#### ABOUT THIS EXERCISE:
Scan the lines below; pull out those with "agent".

[Opening EXERCISE MATERIAL section]

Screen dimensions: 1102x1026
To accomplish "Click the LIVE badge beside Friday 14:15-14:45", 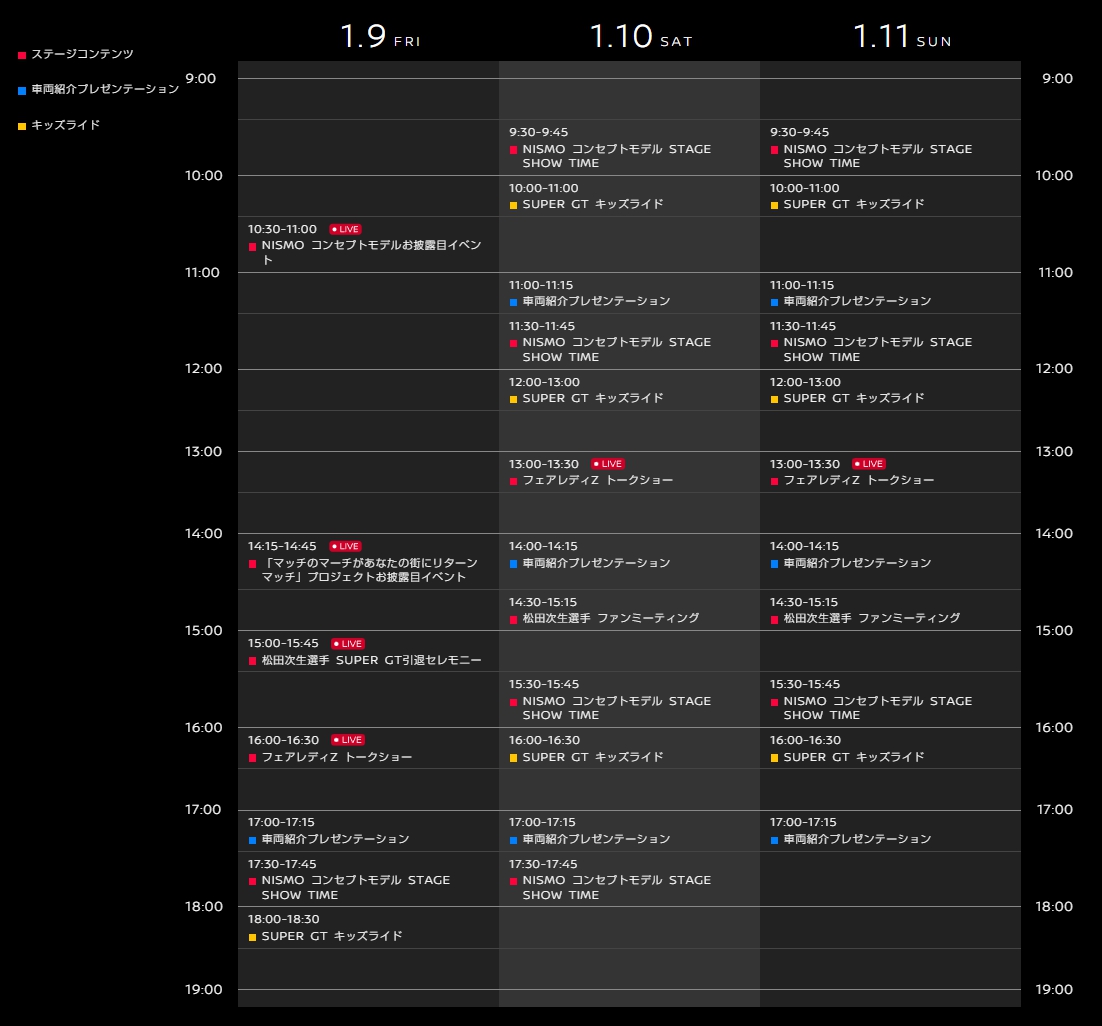I will pos(345,546).
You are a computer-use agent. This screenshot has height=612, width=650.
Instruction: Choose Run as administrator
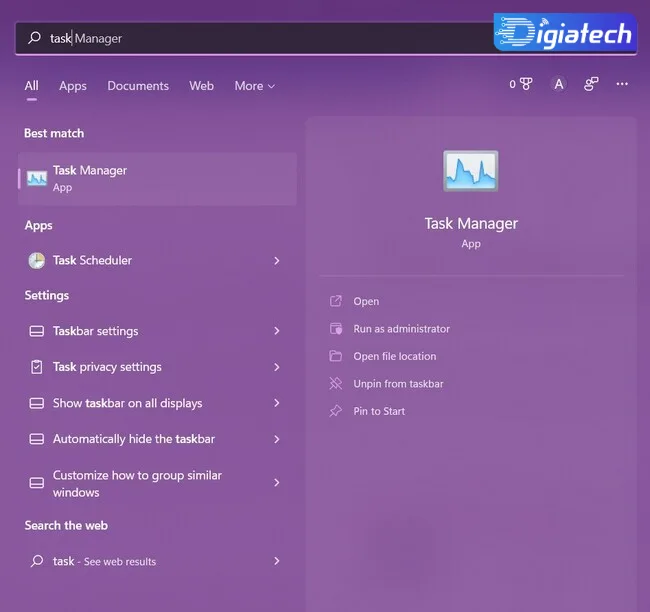pos(401,329)
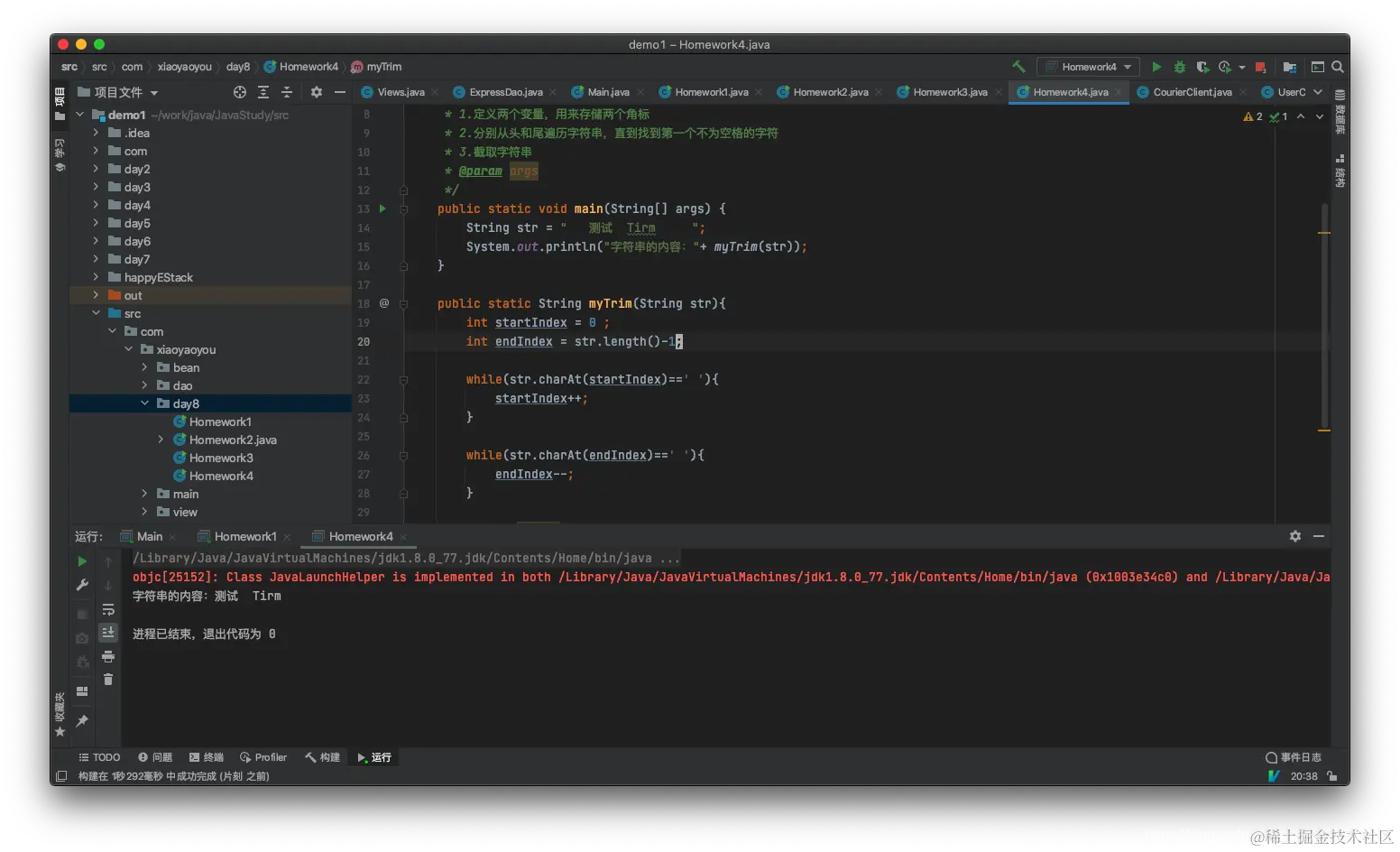This screenshot has width=1400, height=852.
Task: Clear console output with trash icon
Action: tap(108, 680)
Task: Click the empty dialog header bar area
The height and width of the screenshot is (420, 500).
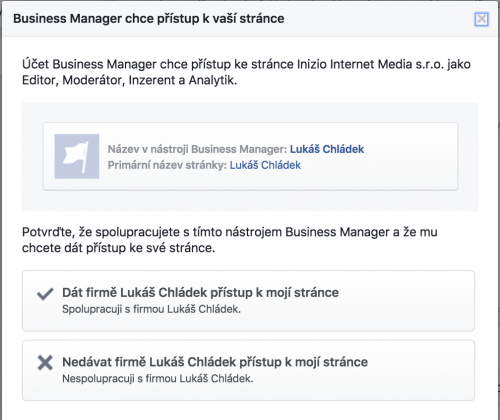Action: [x=377, y=19]
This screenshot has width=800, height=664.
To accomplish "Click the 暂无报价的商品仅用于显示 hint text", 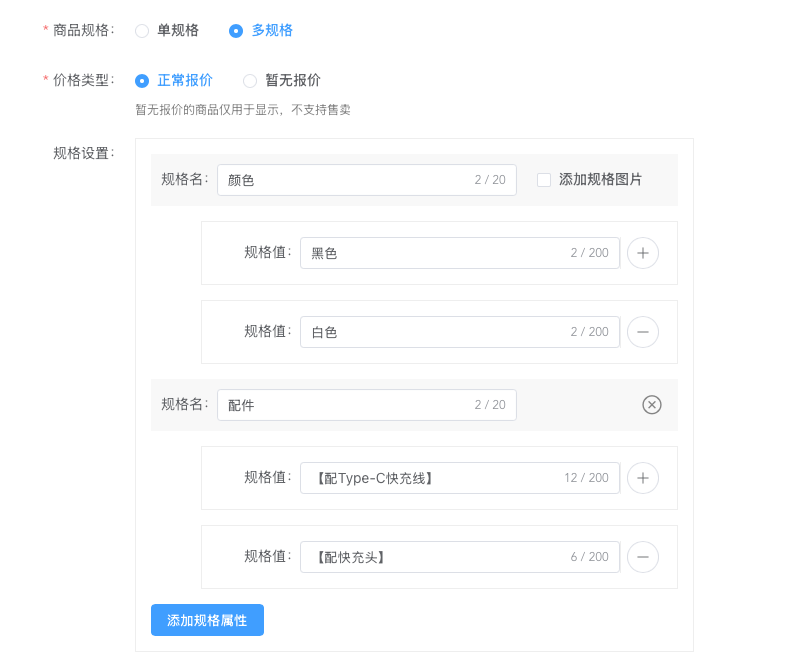I will (243, 110).
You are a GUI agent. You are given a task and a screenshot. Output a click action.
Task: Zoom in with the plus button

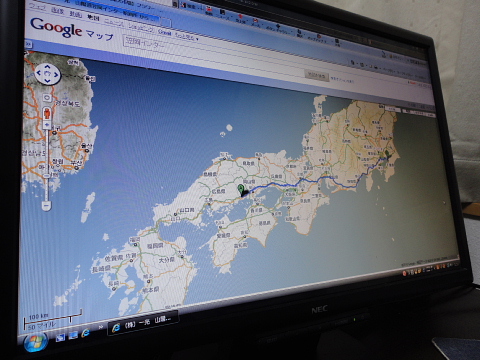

[Closing EXERCISE MATERIAL section]

#### YOUR SOLUTION:
You are a computer-use agent. This screenshot has height=612, width=650.
You are a GUI agent. You are given a task and a screenshot. Output a click action.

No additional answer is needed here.